The Federal Reserve meets next week and markets are pricing in 100% probability that the U.S. central bank moves to lower borrowing costs. Such a move would benefit an array of fixed income segments and the related exchange traded funds, including emerging markets bonds and the VanEck Vectors Emerging Markets Local Currency Bond ETF (NYSEArca: EMLC).

EMLC seeks to replicate the price and yield performance of the J.P. Morgan GBI-EM Global Core Index. The index is comprised of bonds issued by emerging market governments and denominated in the local currency of the issuer.

“In our view, the shift in policy globally is creating a potential runway for emerging markets currencies (EMFX) to possibly fare better versus the U.S. dollar, and for emerging markets central banks to, partly as a consequence, take a more dovish stance with regard to their own interest rate policies,” said VanEck in a recent note.

Emerging markets bonds, particularly those denominated in local currencies, are often levered to Fed action because lower U.S. rates can depress the dollar, thereby bolstering emerging markets currencies and assets denominated in those currencies.

Evaluating EMLC ETF

The $5.4 billion EMLC holds 278 bonds and has a 30-day SEC yield of 6.34%. EMLC’s modified duration is 5.26 years.

As opposed to emerging markets equities that primarily concentrate on China, EMLC also gives investors exposure to other corners of the bond market for diversification. This can help ease any pain should a stronger dollar continue since EMLC’s holdings are less correlated to the greenback.
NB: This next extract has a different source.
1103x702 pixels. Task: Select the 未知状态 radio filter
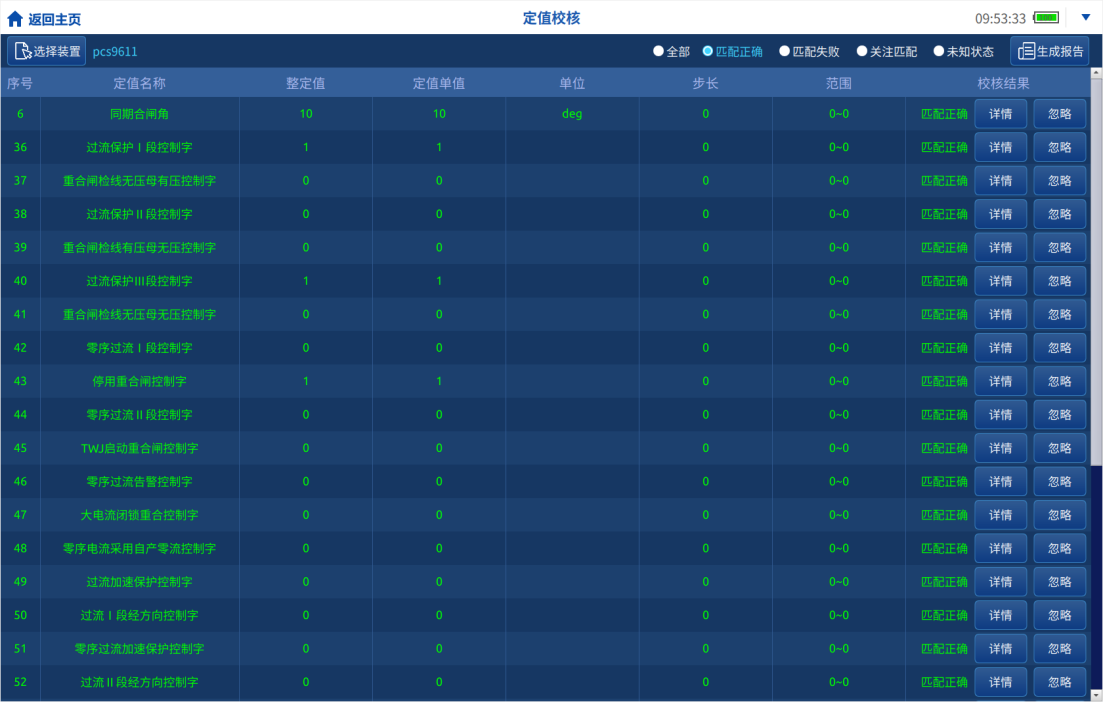(x=939, y=51)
“We believe that market expectations for lower rates are based on a view of central banks’ willingness to be extremely cautious about protecting growth and asset prices, and are not reflective of an impending end to the economic or credit cycle,” according to VanEck. “If correct, this would be bullish for most asset classes and favor taking on more risk within fixed income portfolios. In this scenario, we believe emerging markets local currency bonds would fare particularly well.”

Of course, it would be helpful if emerging markets central banks cut rates, too. Among EMLC’s largest geographic weights, Brazil (9.9% weight) is a credible rate cut candidate.

“Many emerging markets central banks would have room to cut rates, potentially boosting local interest rate driven returns which have already provided the bulk of total return this year, while a weaker U.S. dollar could provide some lift to relatively stagnant EMFX returns,” notes VanEck.